Article:
^^^^^^^^

B.1 Beaver Creek Mine Discharge Area Case Study

Ottawa County, Oklahoma

Acknowledgments

The mining team would like to acknowledge Tim Kent of the Quapaw Tribe of Oklahoma in Quapaw, Oklahoma who submitted the Biochemical Reactors Case Study.

B.1.1 Site Information

Contact

Tim L. Kent, PG

Environmental Director

Quapaw Tribe of Oklahoma

PO Box 765

Quapaw, OK 74363

918-542-1853

[email protected]

 

Name, Location, and Site Description:

Beaver Creek mine discharge area, located 1 mile southeast of Quapaw, Oklahoma

Lat/Long: 36^o 56’ 09” N; 94^o 45’ 09” W

Elevation: 855 ft.

^^^^^^^^

Data provided:
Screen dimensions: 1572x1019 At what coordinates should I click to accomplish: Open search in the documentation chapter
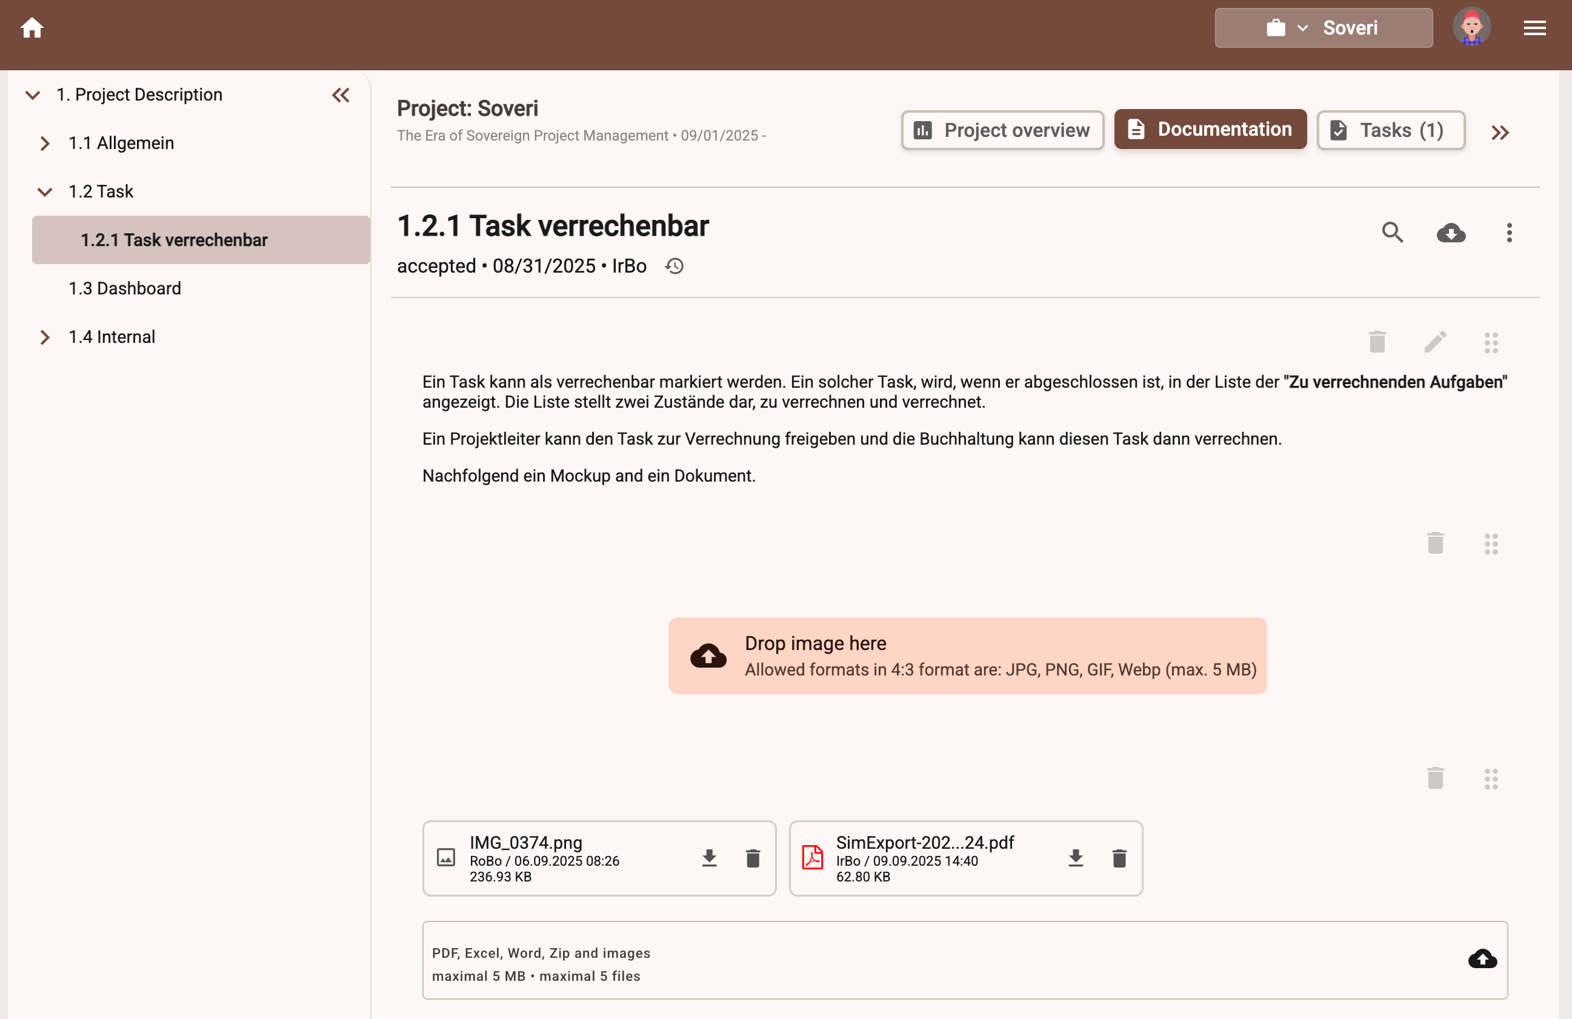click(x=1392, y=232)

^^^^^^^^

Task instructions:
**A.** Write out word for word the part of the Beaver Creek case study that opens with the words containing "The mining team" and closes with "Reactors Case Study.".
**B.** According to the Beaver Creek case study, what is the elevation of the mine discharge area?
**C.** Carry on the Beaver Creek mine discharge area case study from the point where it stops.
The lines above are separate material and have no connection to the Beaver Creek case study.

Answer set:
**A.**
The mining team would like to acknowledge Tim Kent of the Quapaw Tribe of Oklahoma in Quapaw, Oklahoma who submitted the Biochemical Reactors Case Study.

**B.** 855 ft.

**C.**
The Beaver Creek Mine discharge area is near Quapaw, Oklahoma and within the Tar Creek Superfund site, a historical lead and zinc mining area within what is known as the Tri-State Mining District, which covers approximately 2500 square miles in northeast Oklahoma, southeast Kansas and southwest Missouri. Mining began in the Tar Creek area in the early 1900s and continued until the late 1960s using underground room and pillar extraction methods. Galena and sphalerite were the primary lead and zinc ore minerals respectively, mined from Mississippian aged limestone and shale formations. The Tar Creek site was placed on the National Priorities List (NPL) in 1983.

Many of the Mississippian formations mined in the Beaver Creek area, particularly the Boone formation, are aquifers; consequently, the mining operations required continuous dewatering. Once mining ceased in the Beaver Creek watershed in the 1920s, the abandoned mine voids began filling with groundwater, and in some cases surface water, until the mines began discharging water at the surface, and ultimately into Beaver Creek a short time after mine dewatering ceased. Beaver Creek flows through Quapaw Tribal lands that are historically and culturally significant to the tribe.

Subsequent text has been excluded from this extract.